**What to work on**
The listing is to be duplicated in full, exactly as written.

**Records supplied**
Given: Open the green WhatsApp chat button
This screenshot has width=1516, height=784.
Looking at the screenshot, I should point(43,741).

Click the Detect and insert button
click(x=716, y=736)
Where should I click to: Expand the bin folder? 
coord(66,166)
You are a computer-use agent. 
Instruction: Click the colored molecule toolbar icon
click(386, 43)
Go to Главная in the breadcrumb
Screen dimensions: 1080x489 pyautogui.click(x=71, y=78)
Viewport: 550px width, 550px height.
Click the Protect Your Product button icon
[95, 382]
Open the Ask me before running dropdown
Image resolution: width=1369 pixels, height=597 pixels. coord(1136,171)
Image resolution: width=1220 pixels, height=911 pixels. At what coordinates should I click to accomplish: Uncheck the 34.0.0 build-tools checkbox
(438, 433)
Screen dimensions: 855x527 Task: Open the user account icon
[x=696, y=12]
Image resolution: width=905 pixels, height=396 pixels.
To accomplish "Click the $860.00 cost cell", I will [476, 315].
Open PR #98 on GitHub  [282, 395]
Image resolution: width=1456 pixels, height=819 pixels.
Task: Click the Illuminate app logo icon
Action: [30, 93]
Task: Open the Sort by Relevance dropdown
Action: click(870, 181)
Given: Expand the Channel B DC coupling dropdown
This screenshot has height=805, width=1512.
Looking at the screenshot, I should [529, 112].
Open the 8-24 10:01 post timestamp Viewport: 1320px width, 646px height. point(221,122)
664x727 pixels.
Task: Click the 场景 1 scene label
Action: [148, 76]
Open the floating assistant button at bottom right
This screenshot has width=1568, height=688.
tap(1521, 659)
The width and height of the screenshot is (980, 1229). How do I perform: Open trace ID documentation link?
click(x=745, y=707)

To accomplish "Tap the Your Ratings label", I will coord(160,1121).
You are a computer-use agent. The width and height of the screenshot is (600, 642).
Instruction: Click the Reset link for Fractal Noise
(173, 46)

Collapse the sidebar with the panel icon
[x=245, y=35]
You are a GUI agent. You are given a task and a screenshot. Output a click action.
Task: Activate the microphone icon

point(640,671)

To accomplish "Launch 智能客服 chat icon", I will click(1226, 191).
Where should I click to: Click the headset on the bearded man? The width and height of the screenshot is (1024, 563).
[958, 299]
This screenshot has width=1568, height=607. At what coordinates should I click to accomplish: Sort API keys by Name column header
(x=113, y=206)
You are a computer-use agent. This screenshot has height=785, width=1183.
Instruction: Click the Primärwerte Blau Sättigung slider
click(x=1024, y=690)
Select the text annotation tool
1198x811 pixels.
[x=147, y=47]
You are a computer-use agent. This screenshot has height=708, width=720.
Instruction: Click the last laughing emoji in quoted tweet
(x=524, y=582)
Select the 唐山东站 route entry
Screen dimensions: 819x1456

**Result of this exercise**
Given: Open the green WhatsApp chat button
This screenshot has width=1516, height=784.
Looking at the screenshot, I should point(43,741).

Click the Detect and insert button
click(x=716, y=736)
Where should I click to: Expand the bin folder? 
coord(66,166)
You are a computer-use agent. 
Instruction: Click the colored molecule toolbar icon
click(386, 43)
Go to Главная in the breadcrumb
Screen dimensions: 1080x489 pyautogui.click(x=71, y=78)
Viewport: 550px width, 550px height.
Click the Protect Your Product button icon
[95, 382]
Open the Ask me before running dropdown
Image resolution: width=1369 pixels, height=597 pixels. coord(1136,171)
Image resolution: width=1220 pixels, height=911 pixels. At what coordinates should I click to accomplish: Uncheck the 34.0.0 build-tools checkbox
(438, 433)
Screen dimensions: 855x527 Task: Open the user account icon
[x=696, y=12]
Image resolution: width=905 pixels, height=396 pixels.
To accomplish "Click the $860.00 cost cell", I will [476, 315].
Open PR #98 on GitHub  [282, 395]
Image resolution: width=1456 pixels, height=819 pixels.
Task: Click the Illuminate app logo icon
Action: [30, 93]
Task: Open the Sort by Relevance dropdown
Action: click(870, 181)
Given: Expand the Channel B DC coupling dropdown
This screenshot has height=805, width=1512.
Looking at the screenshot, I should [529, 112].
Open the 8-24 10:01 post timestamp Viewport: 1320px width, 646px height. point(221,122)
664x727 pixels.
Task: Click the 场景 1 scene label
Action: [148, 76]
Open the floating assistant button at bottom right
This screenshot has width=1568, height=688.
tap(1521, 659)
The width and height of the screenshot is (980, 1229). How do I perform: Open trace ID documentation link?
click(x=745, y=707)

To accomplish "Tap the Your Ratings label", I will coord(160,1121).
You are a computer-use agent. The width and height of the screenshot is (600, 642).
Instruction: Click the Reset link for Fractal Noise
(173, 46)

Collapse the sidebar with the panel icon
[x=245, y=35]
You are a GUI agent. You are given a task and a screenshot. Output a click action.
Task: Activate the microphone icon

point(640,671)

To accomplish "Launch 智能客服 chat icon", I will click(1226, 191).
Where should I click to: Click the headset on the bearded man? The width and height of the screenshot is (1024, 563).
[958, 299]
This screenshot has width=1568, height=607. At what coordinates should I click to accomplish: Sort API keys by Name column header
(x=113, y=206)
You are a computer-use agent. This screenshot has height=785, width=1183.
Instruction: Click the Primärwerte Blau Sättigung slider
click(x=1024, y=690)
Select the text annotation tool
1198x811 pixels.
[x=147, y=47]
You are a computer-use agent. This screenshot has height=708, width=720.
Instruction: Click the last laughing emoji in quoted tweet
(x=524, y=582)
Select the 唐山东站 route entry
Screen dimensions: 819x1456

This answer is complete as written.